Bills introduced in the Legislature call for Silent Sam to be moved to an indoor location on campus. (Photo by Jason D. Smith ’94)

Silent Sam could be moved to an indoor location on campus if there is adequate support for bills introduced Tuesday. The bills are sponsored by four legislators, three of whom represent Orange County.

The bills, which cite recent vandalism that “threaten the preservation and integrity of the monument,” call for Chancellor Carol L. Folt to identify a site by April 2019 and, if approved, for the Confederate monument to be moved within a year.

The bills’ sponsors in the Senate are Mike Woodard and Valerie Foushee ’78, and the House sponsors are Verla Insko ’90 (MPA) and Graig Meyer; Foushee, Insko and Meyer represent Orange, and Woodard is from Durham. All four are Democrats.

Folt has called for removal or relocation of the statue from McCorkle Place near Franklin Street following hundreds of people rallying at the monument last August for its removal. Some students and others in the community believe the monument is a symbol of the South’s racist past and represents an ongoing threat, saying they do not feel safe on the campus, particularly when protesters clash with those who support the monument’s presence. It was erected in 1913 under the auspices of the United Daughters of the Confederacy as a tribute to UNC alumni who died fighting in the Civil War.

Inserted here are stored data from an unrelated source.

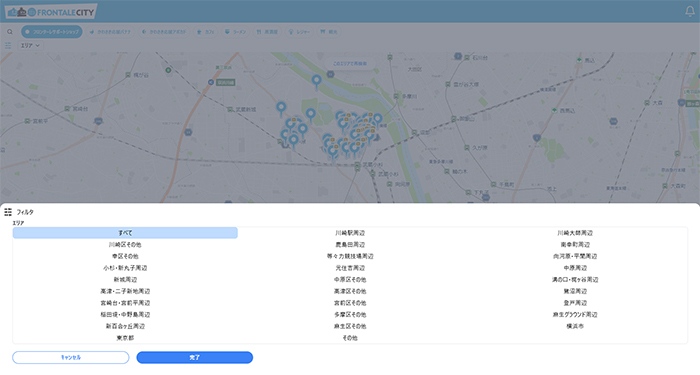Select the カフェ category icon chip
The image size is (700, 375).
pos(206,32)
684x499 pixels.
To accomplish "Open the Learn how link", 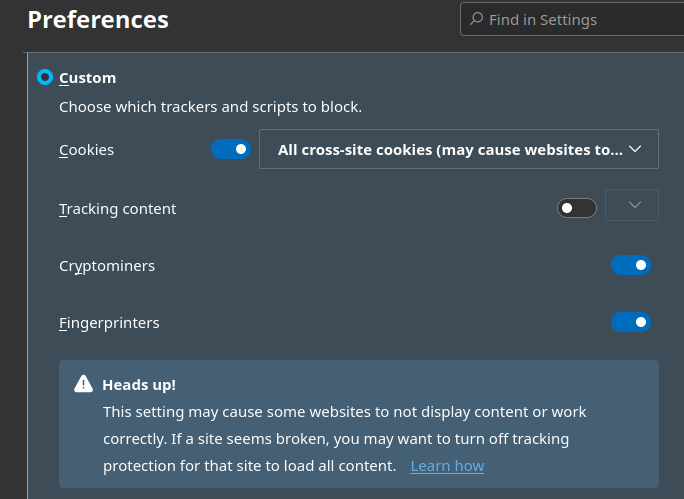I will [x=447, y=466].
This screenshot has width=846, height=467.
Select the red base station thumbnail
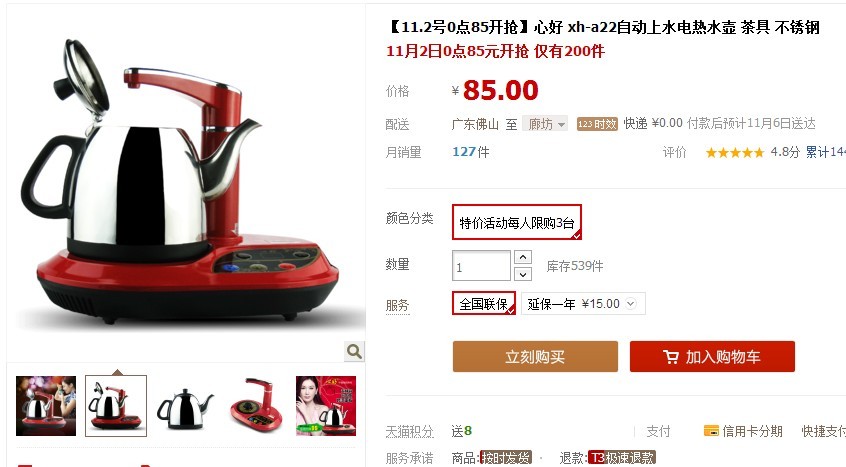click(256, 406)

While Civil War monuments have been removed on other campuses in the country in recent years, this statue is among those that have endured.

In 2015, the N.C. General Assembly enacted a law that prohibits the removal or relocation of publicly sited monuments without the permission of the N.C. Historical Commission. The bill introduced on May 29 states that the historical commission “is limited in its authority to approve the relocation of the monument.”

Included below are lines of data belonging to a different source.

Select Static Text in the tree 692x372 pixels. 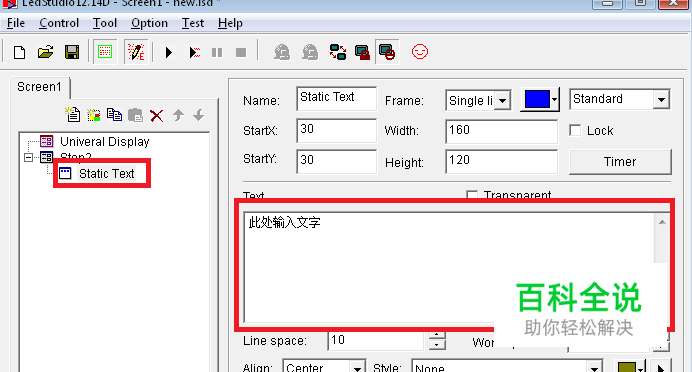106,174
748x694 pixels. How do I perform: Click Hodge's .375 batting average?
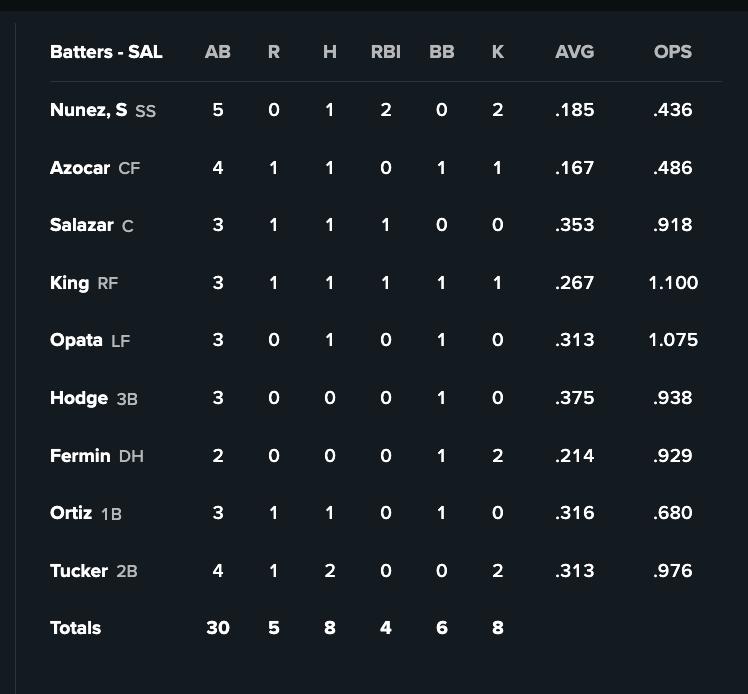(x=574, y=398)
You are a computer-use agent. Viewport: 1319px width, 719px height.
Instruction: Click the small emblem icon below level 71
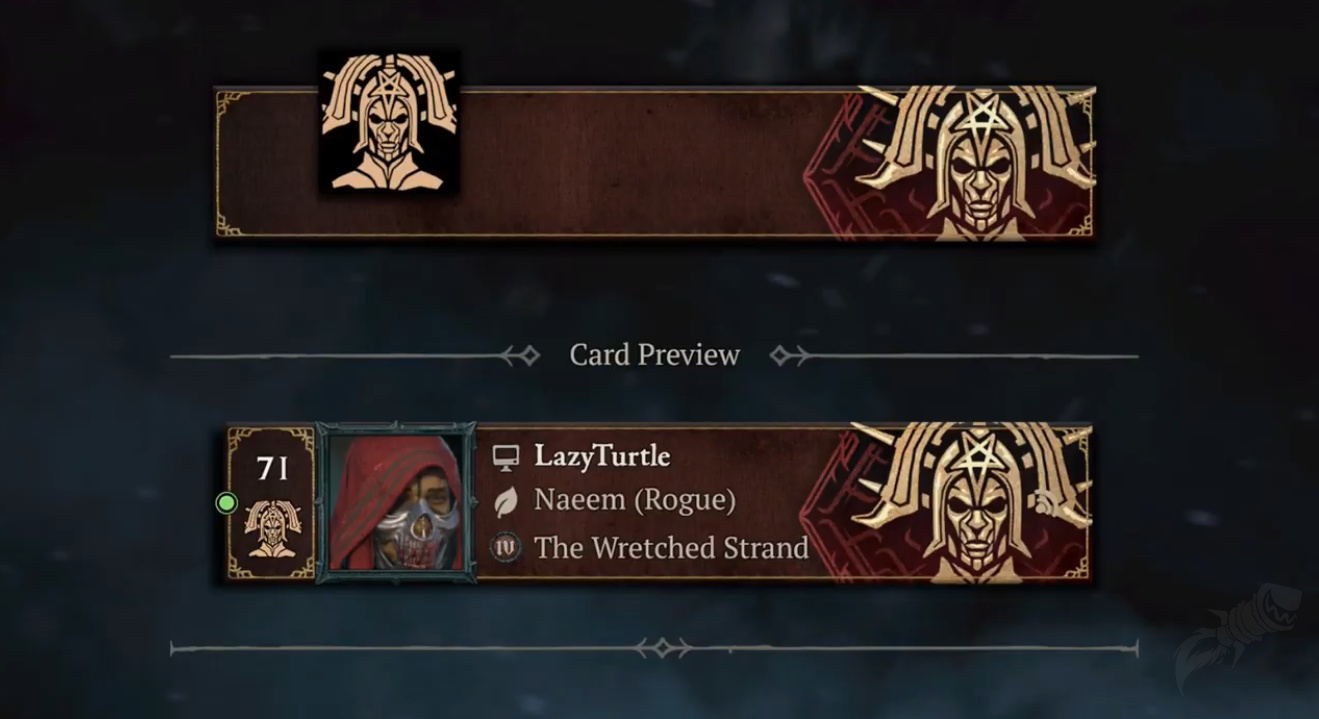[272, 528]
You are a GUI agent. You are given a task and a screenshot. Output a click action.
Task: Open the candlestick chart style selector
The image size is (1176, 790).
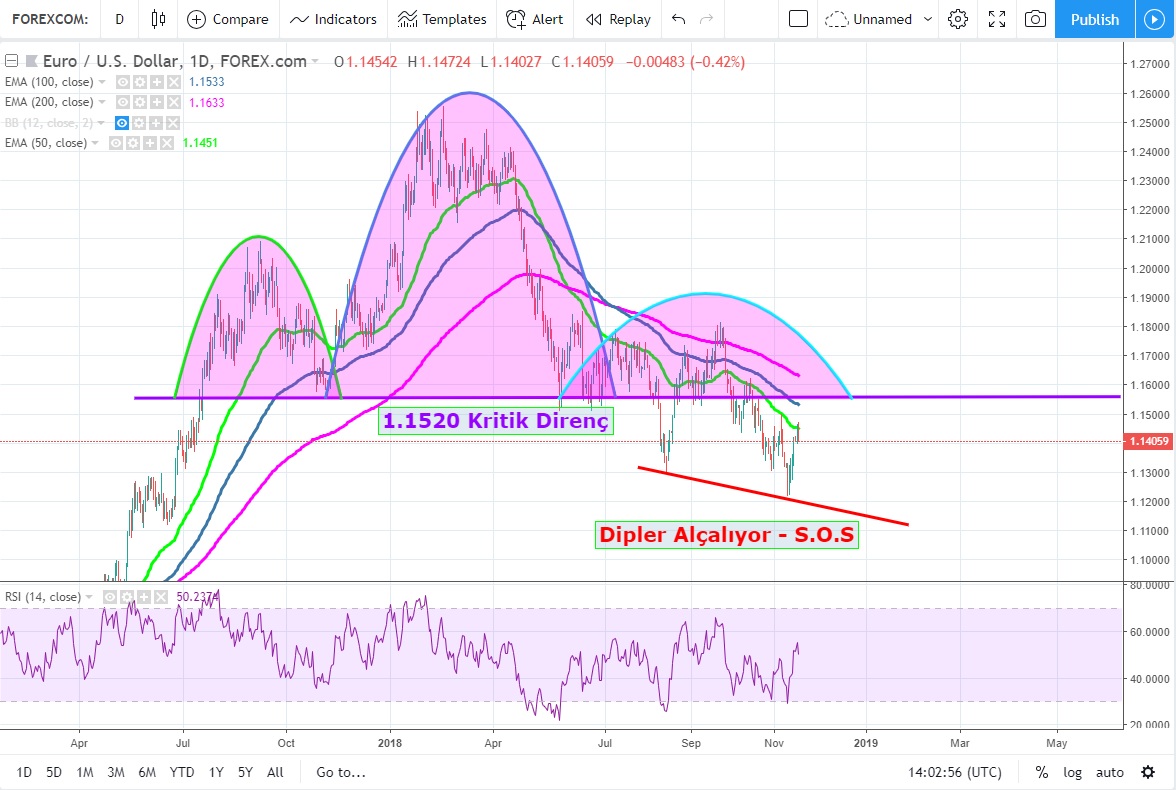[158, 19]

UNC’s Confederate monument has been a regular victim of vandalism over the years. Most recently, in April, a graduate student who has been involved in the movement to take down the statue doused it in red ink and blood. Last summer, a man was caught on video beating the face of the statue with a hammer. Besides cameras, campus police have maintained a continuous watch over the location since last August.

The bills call for the statue to be moved to a location on campus, “an indoor site [that] will enable the University to protect the monument from further defacement and damage to ensure that the monument will be preserved for future generations to gain an understanding of the legacy of slavery and the history of the Civil War.”

The bills call for appropriation of $10,000 toward the cost of the move.